#### TASK STATEMENT:
An identical transcription of the records is required.

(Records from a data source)
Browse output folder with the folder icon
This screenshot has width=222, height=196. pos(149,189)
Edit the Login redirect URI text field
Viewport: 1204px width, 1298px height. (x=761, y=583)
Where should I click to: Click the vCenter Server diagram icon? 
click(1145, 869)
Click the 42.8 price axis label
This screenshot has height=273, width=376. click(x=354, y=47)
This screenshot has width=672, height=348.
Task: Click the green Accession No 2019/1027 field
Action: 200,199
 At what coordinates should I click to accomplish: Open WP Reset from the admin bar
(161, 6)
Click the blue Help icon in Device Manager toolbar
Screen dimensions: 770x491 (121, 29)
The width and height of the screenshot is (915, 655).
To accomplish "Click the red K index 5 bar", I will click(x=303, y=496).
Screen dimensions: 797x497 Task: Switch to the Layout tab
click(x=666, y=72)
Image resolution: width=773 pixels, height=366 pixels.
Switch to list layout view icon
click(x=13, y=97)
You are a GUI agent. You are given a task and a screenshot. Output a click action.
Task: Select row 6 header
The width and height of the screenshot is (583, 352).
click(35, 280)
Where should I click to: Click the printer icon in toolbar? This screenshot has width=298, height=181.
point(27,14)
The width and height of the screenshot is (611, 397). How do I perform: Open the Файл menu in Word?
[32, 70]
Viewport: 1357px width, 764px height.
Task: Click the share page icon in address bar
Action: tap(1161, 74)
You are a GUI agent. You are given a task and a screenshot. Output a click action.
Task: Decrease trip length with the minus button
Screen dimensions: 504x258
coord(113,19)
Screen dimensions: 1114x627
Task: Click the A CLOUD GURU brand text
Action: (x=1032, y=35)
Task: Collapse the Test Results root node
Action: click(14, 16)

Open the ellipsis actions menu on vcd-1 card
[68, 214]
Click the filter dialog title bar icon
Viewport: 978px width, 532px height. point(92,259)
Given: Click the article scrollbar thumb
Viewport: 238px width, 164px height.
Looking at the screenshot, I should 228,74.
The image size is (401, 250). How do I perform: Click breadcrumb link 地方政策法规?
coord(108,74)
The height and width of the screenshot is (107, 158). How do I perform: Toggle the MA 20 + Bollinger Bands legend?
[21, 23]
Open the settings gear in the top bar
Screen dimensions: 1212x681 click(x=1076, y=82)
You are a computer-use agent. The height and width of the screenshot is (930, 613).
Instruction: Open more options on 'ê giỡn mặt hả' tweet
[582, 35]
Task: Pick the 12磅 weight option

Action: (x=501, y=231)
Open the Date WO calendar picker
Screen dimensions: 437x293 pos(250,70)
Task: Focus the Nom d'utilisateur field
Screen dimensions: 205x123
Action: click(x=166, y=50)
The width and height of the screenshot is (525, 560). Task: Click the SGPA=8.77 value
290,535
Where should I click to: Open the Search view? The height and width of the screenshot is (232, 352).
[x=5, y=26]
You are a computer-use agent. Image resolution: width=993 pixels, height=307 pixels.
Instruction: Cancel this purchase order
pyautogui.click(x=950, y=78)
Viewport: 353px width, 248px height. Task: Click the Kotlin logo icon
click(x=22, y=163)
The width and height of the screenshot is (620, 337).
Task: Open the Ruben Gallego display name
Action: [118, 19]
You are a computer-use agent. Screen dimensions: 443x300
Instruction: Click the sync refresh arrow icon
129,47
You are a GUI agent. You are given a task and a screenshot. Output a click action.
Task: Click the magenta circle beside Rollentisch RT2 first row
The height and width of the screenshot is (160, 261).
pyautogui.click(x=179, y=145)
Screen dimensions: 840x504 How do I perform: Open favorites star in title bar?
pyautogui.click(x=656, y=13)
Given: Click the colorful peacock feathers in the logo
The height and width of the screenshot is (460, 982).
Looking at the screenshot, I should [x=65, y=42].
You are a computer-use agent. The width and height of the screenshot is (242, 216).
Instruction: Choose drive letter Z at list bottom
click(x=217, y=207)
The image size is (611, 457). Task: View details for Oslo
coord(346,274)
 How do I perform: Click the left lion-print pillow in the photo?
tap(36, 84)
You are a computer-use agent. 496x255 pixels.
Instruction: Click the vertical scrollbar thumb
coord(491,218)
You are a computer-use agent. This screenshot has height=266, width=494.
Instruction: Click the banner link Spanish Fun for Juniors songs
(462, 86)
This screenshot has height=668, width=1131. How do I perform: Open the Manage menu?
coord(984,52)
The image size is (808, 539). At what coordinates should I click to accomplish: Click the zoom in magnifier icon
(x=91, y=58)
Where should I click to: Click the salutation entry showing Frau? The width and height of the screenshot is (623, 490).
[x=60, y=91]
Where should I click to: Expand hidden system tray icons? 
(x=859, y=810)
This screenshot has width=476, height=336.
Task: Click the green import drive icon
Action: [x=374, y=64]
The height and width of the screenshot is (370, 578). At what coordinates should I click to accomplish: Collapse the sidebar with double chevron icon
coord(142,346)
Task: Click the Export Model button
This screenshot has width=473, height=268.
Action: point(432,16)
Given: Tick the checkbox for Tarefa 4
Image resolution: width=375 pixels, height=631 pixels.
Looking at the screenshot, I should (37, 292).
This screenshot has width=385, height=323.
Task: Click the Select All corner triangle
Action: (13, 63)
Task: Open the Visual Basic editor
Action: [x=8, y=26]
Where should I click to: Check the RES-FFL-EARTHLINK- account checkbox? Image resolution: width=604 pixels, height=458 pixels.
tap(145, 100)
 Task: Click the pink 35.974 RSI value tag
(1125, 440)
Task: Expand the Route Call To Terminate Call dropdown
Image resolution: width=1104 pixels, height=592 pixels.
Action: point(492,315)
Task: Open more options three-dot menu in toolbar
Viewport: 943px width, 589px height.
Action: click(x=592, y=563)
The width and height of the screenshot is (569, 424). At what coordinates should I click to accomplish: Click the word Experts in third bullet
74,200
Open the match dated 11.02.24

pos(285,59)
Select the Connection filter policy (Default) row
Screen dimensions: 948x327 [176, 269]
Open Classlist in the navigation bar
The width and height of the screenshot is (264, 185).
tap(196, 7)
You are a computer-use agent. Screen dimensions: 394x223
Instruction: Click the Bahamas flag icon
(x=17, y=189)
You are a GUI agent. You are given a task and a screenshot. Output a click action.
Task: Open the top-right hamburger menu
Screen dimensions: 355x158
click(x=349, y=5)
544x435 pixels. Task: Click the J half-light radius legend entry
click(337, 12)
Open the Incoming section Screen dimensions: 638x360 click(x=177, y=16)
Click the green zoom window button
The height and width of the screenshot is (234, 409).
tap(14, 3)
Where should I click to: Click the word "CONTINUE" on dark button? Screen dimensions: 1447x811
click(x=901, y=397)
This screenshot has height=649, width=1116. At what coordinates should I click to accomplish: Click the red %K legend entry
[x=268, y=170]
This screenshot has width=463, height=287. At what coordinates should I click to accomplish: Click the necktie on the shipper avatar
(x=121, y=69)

#### TASK SOLUTION:
Browse output folder with the folder icon
This screenshot has width=222, height=196. pos(149,189)
Edit the Login redirect URI text field
Viewport: 1204px width, 1298px height. (x=761, y=583)
Where should I click to: Click the vCenter Server diagram icon? 
click(1145, 869)
Click the 42.8 price axis label
This screenshot has height=273, width=376. click(x=354, y=47)
This screenshot has width=672, height=348.
Task: Click the green Accession No 2019/1027 field
Action: 200,199
 At what coordinates should I click to accomplish: Open WP Reset from the admin bar
(161, 6)
Click the blue Help icon in Device Manager toolbar
Screen dimensions: 770x491 (121, 29)
The width and height of the screenshot is (915, 655).
To accomplish "Click the red K index 5 bar", I will click(x=303, y=496).
Screen dimensions: 797x497 Task: Switch to the Layout tab
click(x=666, y=72)
Image resolution: width=773 pixels, height=366 pixels.
Switch to list layout view icon
click(x=13, y=97)
You are a GUI agent. You are given a task and a screenshot. Output a click action.
Task: Select row 6 header
The width and height of the screenshot is (583, 352).
click(35, 280)
Where should I click to: Click the printer icon in toolbar? This screenshot has width=298, height=181.
point(27,14)
The width and height of the screenshot is (611, 397). How do I perform: Open the Файл menu in Word?
[32, 70]
Viewport: 1357px width, 764px height.
Task: Click the share page icon in address bar
Action: tap(1161, 74)
You are a GUI agent. You are given a task and a screenshot. Output a click action.
Task: Decrease trip length with the minus button
Screen dimensions: 504x258
coord(113,19)
Screen dimensions: 1114x627
Task: Click the A CLOUD GURU brand text
Action: (x=1032, y=35)
Task: Collapse the Test Results root node
Action: click(14, 16)

Open the ellipsis actions menu on vcd-1 card
[68, 214]
Click the filter dialog title bar icon
Viewport: 978px width, 532px height. point(92,259)
Given: Click the article scrollbar thumb
Viewport: 238px width, 164px height.
Looking at the screenshot, I should 228,74.
The image size is (401, 250). How do I perform: Click breadcrumb link 地方政策法规?
coord(108,74)
The height and width of the screenshot is (107, 158). How do I perform: Toggle the MA 20 + Bollinger Bands legend?
[21, 23]
Open the settings gear in the top bar
Screen dimensions: 1212x681 click(x=1076, y=82)
You are a computer-use agent. The height and width of the screenshot is (930, 613).
Instruction: Open more options on 'ê giỡn mặt hả' tweet
[582, 35]
Task: Pick the 12磅 weight option

Action: (x=501, y=231)
Open the Date WO calendar picker
Screen dimensions: 437x293 pos(250,70)
Task: Focus the Nom d'utilisateur field
Screen dimensions: 205x123
Action: click(x=166, y=50)
The width and height of the screenshot is (525, 560). Task: Click the SGPA=8.77 value
290,535
Where should I click to: Open the Search view? The height and width of the screenshot is (232, 352).
[x=5, y=26]
You are a computer-use agent. Image resolution: width=993 pixels, height=307 pixels.
Instruction: Cancel this purchase order
pyautogui.click(x=950, y=78)
Viewport: 353px width, 248px height. Task: Click the Kotlin logo icon
click(x=22, y=163)
The width and height of the screenshot is (620, 337).
Task: Open the Ruben Gallego display name
Action: [118, 19]
You are a computer-use agent. Screen dimensions: 443x300
Instruction: Click the sync refresh arrow icon
129,47
You are a GUI agent. You are given a task and a screenshot. Output a click action.
Task: Click the magenta circle beside Rollentisch RT2 first row
The height and width of the screenshot is (160, 261).
pyautogui.click(x=179, y=145)
Screen dimensions: 840x504 How do I perform: Open favorites star in title bar?
pyautogui.click(x=656, y=13)
Given: Click the colorful peacock feathers in the logo
The height and width of the screenshot is (460, 982).
Looking at the screenshot, I should [x=65, y=42].
You are a computer-use agent. The width and height of the screenshot is (242, 216).
Instruction: Choose drive letter Z at list bottom
click(x=217, y=207)
The image size is (611, 457). Task: View details for Oslo
coord(346,274)
 How do I perform: Click the left lion-print pillow in the photo?
tap(36, 84)
You are a computer-use agent. 496x255 pixels.
Instruction: Click the vertical scrollbar thumb
coord(491,218)
You are a computer-use agent. This screenshot has height=266, width=494.
Instruction: Click the banner link Spanish Fun for Juniors songs
(462, 86)
This screenshot has height=668, width=1131. How do I perform: Open the Manage menu?
coord(984,52)
The image size is (808, 539). At what coordinates should I click to accomplish: Click the zoom in magnifier icon
(x=91, y=58)
Where should I click to: Click the salutation entry showing Frau? The width and height of the screenshot is (623, 490).
[x=60, y=91]
Where should I click to: Expand hidden system tray icons? 
(x=859, y=810)
This screenshot has width=476, height=336.
Task: Click the green import drive icon
Action: [x=374, y=64]
The height and width of the screenshot is (370, 578). At what coordinates should I click to accomplish: Collapse the sidebar with double chevron icon
coord(142,346)
Task: Click the Export Model button
This screenshot has width=473, height=268.
Action: point(432,16)
Given: Tick the checkbox for Tarefa 4
Image resolution: width=375 pixels, height=631 pixels.
Looking at the screenshot, I should (37, 292).
This screenshot has width=385, height=323.
Task: Click the Select All corner triangle
Action: (13, 63)
Task: Open the Visual Basic editor
Action: [x=8, y=26]
Where should I click to: Check the RES-FFL-EARTHLINK- account checkbox? Image resolution: width=604 pixels, height=458 pixels.
tap(145, 100)
 Task: Click the pink 35.974 RSI value tag
(1125, 440)
Task: Expand the Route Call To Terminate Call dropdown
Image resolution: width=1104 pixels, height=592 pixels.
Action: point(492,315)
Task: Open more options three-dot menu in toolbar
Viewport: 943px width, 589px height.
Action: click(x=592, y=563)
The width and height of the screenshot is (569, 424). At what coordinates should I click to accomplish: Click the word Experts in third bullet
74,200
Open the match dated 11.02.24

pos(285,59)
Select the Connection filter policy (Default) row
Screen dimensions: 948x327 [176, 269]
Open Classlist in the navigation bar
The width and height of the screenshot is (264, 185).
tap(196, 7)
You are a computer-use agent. Screen dimensions: 394x223
Instruction: Click the Bahamas flag icon
(x=17, y=189)
You are a GUI agent. You are given a task and a screenshot. Output a click action.
Task: Open the top-right hamburger menu
Screen dimensions: 355x158
click(x=349, y=5)
544x435 pixels. Task: Click the J half-light radius legend entry
click(337, 12)
Open the Incoming section Screen dimensions: 638x360 click(x=177, y=16)
Click the green zoom window button
The height and width of the screenshot is (234, 409).
tap(14, 3)
Where should I click to: Click the word "CONTINUE" on dark button? Screen dimensions: 1447x811
click(x=901, y=397)
This screenshot has height=649, width=1116. At what coordinates should I click to accomplish: Click the red %K legend entry
[x=268, y=170]
This screenshot has width=463, height=287. At what coordinates should I click to accomplish: Click the necktie on the shipper avatar
(x=121, y=69)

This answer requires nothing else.